Both inductive and deductive reasoning therefore rely heavily on Occam’s razor, or the laws of parsimony, which simply states that “Among competing hypotheses, the one with the fewest assumptions should be selected.”
Particularly with inductive inference based approaches towards discovery, the pitfall to avoid is that of confirmation bias. This is based on a wholly human tendency to confirm rather than to deny a current hypothesis. We are creatures of habit, and inclined towards believing things we want to be true, as opposed to necessarily being true, and like to find solutions to problems that are consistent with our world view, rather than attempting to refute this. This form of bias can creep easily into research relying on inductive inference, since such bias might blind us to what the data says. The most successful science and scientists utilise hypothesis driven and inductive inference based research seamlessly, while ruthlessly reducing confirmation bias, and a human tendency to love one’s own models.
The shortcomings of Big Data
The utility of inductive inference in biology has been especially tapped by geneticists. Geneticists combine “screens”, which depend heavily on inductive inference, with working with a broad hypothesis that can be suitably strengthened with data that comes in. In a genetic screen, scientists use a mutagenised population, and look to identify individuals with “phenotypes” or traits. Using observation, scientists can infer what these traits might be because of, and explain what the function of a gene is. This inference alone is insufficient, but helps formulate a hypothesis (on the function of a gene), which can then be tested.
Today, much modern science – biology in particular – has moved towards using Big Data. Some of these studies have been extremely informative because they have been used to generate excellent, testable hypothesis. However, many big data studies have yielded little or thrown up more confusion, drowning out good science. A recent example of underwhelming results from such approaches could be the ENCODE project, which collected huge amounts of genomic data and prematurely proclaimed the non-existence of “junk DNA”, ignoring decades of other research.

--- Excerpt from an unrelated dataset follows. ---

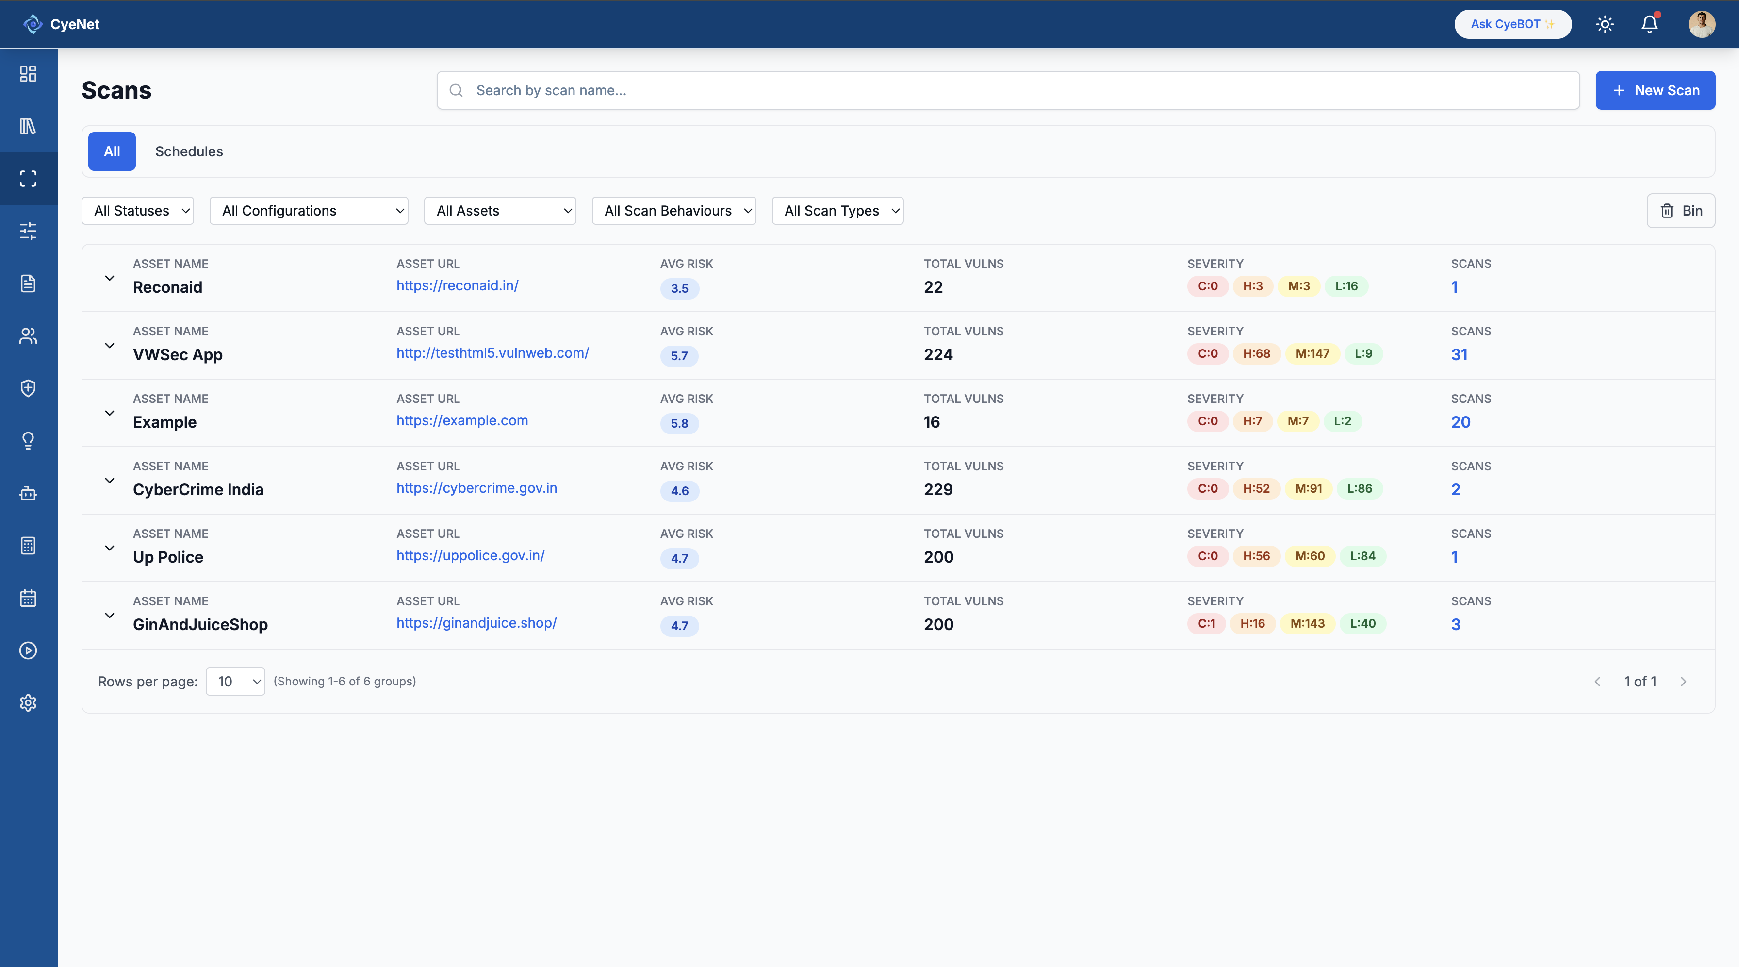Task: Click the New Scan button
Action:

More systematic analysis of this data combined with a proper interpretation of decades of genetic and biochemical research suggests that this isn’t true at all.
One reason for some big studies yielding little is that in the excitement of having the ability to generate a lot of data, we sometimes forget that broader principles emerge only if this data will generate good, testable hypotheses, and allow properly reasoned inductive or deductive inquiry. For good hypothesis-driven science, the hypotheses should come from broader observations of natural systems with the ability to include inductive and deductive inference.
To paraphrase one of my scientific mentors, we tend to look only where we can see, and if everyone is looking somewhere, we tend to go join them in the same place. Yet there are great discoveries to be made where we can’t see, and these will only come if we abandon our comfort zones and our reliance on running with the herd, to go the other way. To paraphrase the opening of Star Trek, we need to combine the best of hypothesis driven and inquiry based research, and boldly go where no human has gone before.
Sunil Laxman is a scientist at the Institute for Stem Cell Biology and Regenerative Medicine, where his research group studies how cells function, and how they communicate with each other. He has a keen interest in the history and process of science, and how science influences society.